Ten seconds later, when I still haven’t received a response because clearly the plastic bull/seat in the undercover eating area requires their undivided attention, I will follow up the deafening silence of their amazement at having walked into a restaurant without a drive through.

“Although the bull does look ever so life like, you have not in fact enteredMadame Tussauds Wax Museum and we here behind the bar are in fact real life human beings who thrive on interaction with people such as yourselves.”

“And we are able to reward your ability to interact with a tasty beverage, such as the beer crafted right here in this building, or a meal such as a pizza or burger we definitely have not poisoned.”

Of course I haven’t actually said anything of the sort before, because I’m not actually that witty.

I think the best I’ve managed is a “Hey, there we go!” when I have managed to catch their ever-so-precious attention.

I manage to do it with some form of grace however, and am usually rewarded with a sheepish grin as they realise they have in fact had someone speaking to them for the better part of ten minutes while they stared transfixed at the wonder of a fire contained within a box in a wall like it’s the Year of Our Lord 0004.

My point is this, or at least something like it; if you happen to stumble into a building you haven’t entered before, and you intend to purchase something, give the people who work there at least the benefit of the doubt that they are not only decent human beings but actually good at their jobs in the service industry, excited to chat to you and serve you and ensure your visit is memorable and worthwhile.

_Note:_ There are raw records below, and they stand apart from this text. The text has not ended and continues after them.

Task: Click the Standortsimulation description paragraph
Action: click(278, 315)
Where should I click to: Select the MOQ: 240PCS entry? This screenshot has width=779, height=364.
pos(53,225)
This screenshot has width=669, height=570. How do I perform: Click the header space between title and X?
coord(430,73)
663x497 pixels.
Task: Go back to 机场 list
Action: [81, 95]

Certainly, I understand that sometimes they aren’t; sometimes they are just useless and will openly scowl when you present with knowledge of the venue even only slightly less than their own.

Unfortunately, there are times when one party, either staff or patron, isjust going to be an average person.

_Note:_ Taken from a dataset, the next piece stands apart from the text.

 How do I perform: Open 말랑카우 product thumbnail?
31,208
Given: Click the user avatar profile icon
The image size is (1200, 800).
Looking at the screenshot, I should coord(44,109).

You can do your best to not be that person.

Speak, converse, interact!

I once delighted an African patron who told me he was from Rhodesia by putting on a mock African accent and saying “We say Zimbabwe now don’t we, brother?”

I don’t think he got the Blood Diamond reference but it didn’t matter.

He’d already had a good time and hadn’t even yet spent any money!

It’s just that easy to not be a terrible person.

However, I’m sitting in a crowded restaurant, tapping into the free wifi and writing this while eating and drinking alone, so maybe I’m not the best barometer of sociability.